** COMPITI DA SVOLGERE **
[1] Elenca tutte le persone indicate con nome e cognome nel brano sui frati cappuccini di Novara.
[2] Prosegui il brano sui frati cappuccini di Novara a partire dalla sua ultima frase.

** BRANO **
• • • • •
AGI - “Avevamo da pochi giorni celebrato la Pasqua, quando con i miei confratelli ho accolto le bare provenienti da Bergamo”. Fra Roberto Rossi Raccagni, frate cappuccino che vive nel convento di San Nazzaro a Novara, ricorda molto bene i giorni più drammatici del primo lockdown.
Al cimitero di Novara, di cui i frati hanno la cura spirituale, in quei giorni subito dopo la silenziosa Pasqua del 2020, erano arrivate decine e decine di feretri dalla Lombardia. Bare anonime, accatastate sui camion militari, senza un solo briciolo della pietà umana che accompagna di solito i morti alla loro ultima dimora.
Proprio i frati cappuccini, insieme al parroco della parrocchia del quartiere di Novara in cui sorge il cimitero, hanno garantito per settimane un gesto minimo di accoglienza e di accompagnamento.
Ed ora un istante di quel rito semplice, ripetuto tante volte mentre la città era sprofondata nel silenzio e nel deserto delle strade, e fissato in una splendida fotografia è stato scelto dal National Geographic tra le immagini più rappresentative del 2020 inserite in uno speciale che è in edicola in questi giorni.
La foto, scolpita con tutta la eloquente drammaticità del bianco e nero, è del fotografo Alex Majoli e fra parte di The Covid-19 Visual Project, un progetto culturale nato dalla partnership tra il Festival internazionale Cortona On The Move e Intesa Sanpaolo. Dallo stesso progetto è stata scelta anche un’altra immagine realizzata da Gabriele Galimberti e Paolo Woods durante il lockdown di marzo-aprile all’interno del museo milanese delle Gallerie d’Italia.
• • • • •
** MATERIALE FORNITO **
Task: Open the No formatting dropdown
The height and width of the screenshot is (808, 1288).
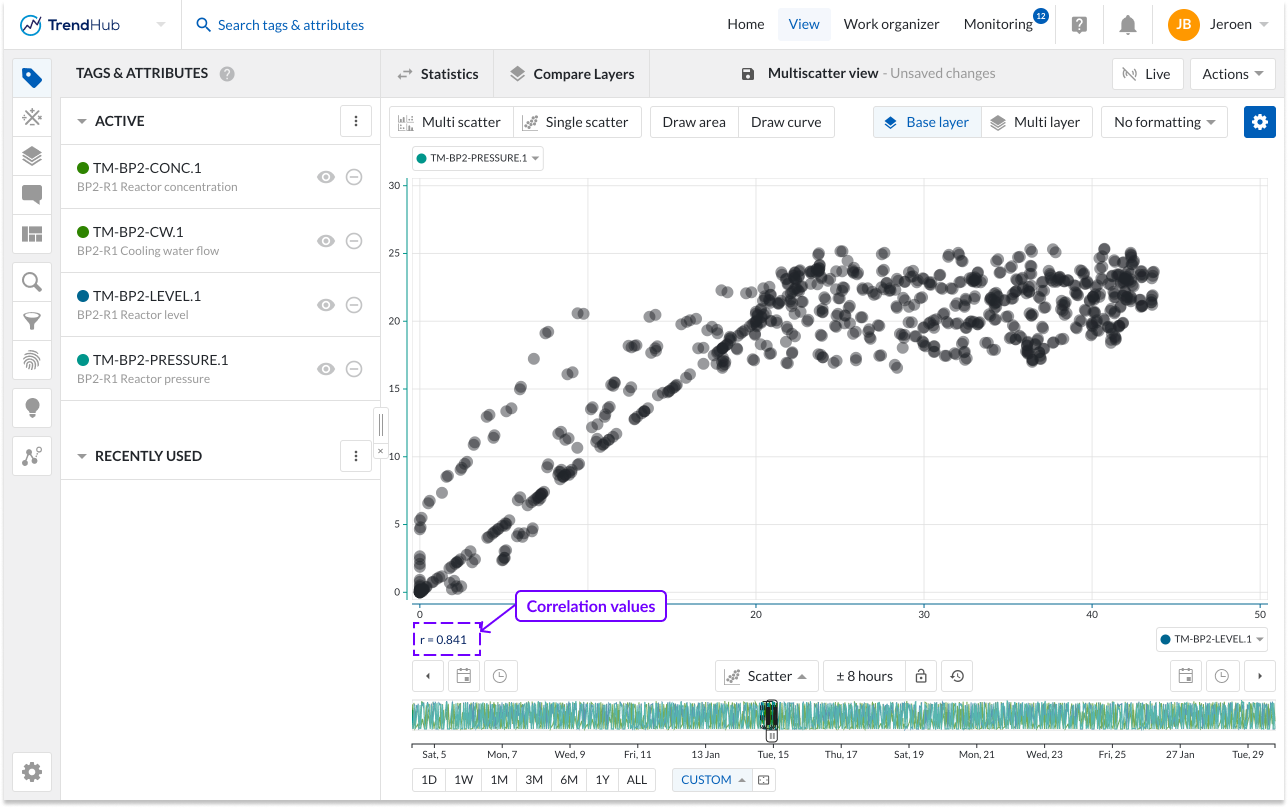Action: point(1164,122)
• • • • •
** SOLUZIONI **
[1] Roberto Rossi Raccagni, Alex Majoli, Gabriele Galimberti, Paolo Woods

[2]
“Era il 17 aprile – ricorda fra Roberto – il venerdì dopo Pasqua. Io sono andato con alcuni altri frati ad accogliere quell’ennesimo convoglio in arrivo da Bergamo in una condizione psicologica un po’ particolare: avevo appena saputo che una mia carissima zia era mancata, stroncata proprio dal Covid”.
Nelle lunghe settimane del lockdown i frati, pur nella difficoltà per i gravi rischi del contagio, che ha marginalmente toccato anche la comunità, hanno continuato ogni giorno a celebrare la liturgia, che veniva trasmessa in streaming per mantenere il contatto con i fedeli, e a offrire il servizio agli ultimi, garantendo l’attività della mensa quotidiana. Ma quel momento, al cimitero, è rimasto inciso nella memoria di fra Roberto.
Una emozione che si traduce in una riflessione. “Mi è parso di sentire mentre passavo benedicendo le bare, da una parte il grido del Cristo sulla croce - “Dio mio, Dio mio perché mi hai abbandonato” - e dall’altra la voce del Risorto che andando incontro alle donne alla tomba le ha prese per mano le ha risollevate e ha detto loro “Non temete sono io, sono risorto”. Nel buio della vita Dio ci viene sempre incontro, anche attraverso la preghiera e la benedizione di persone sconosciute”.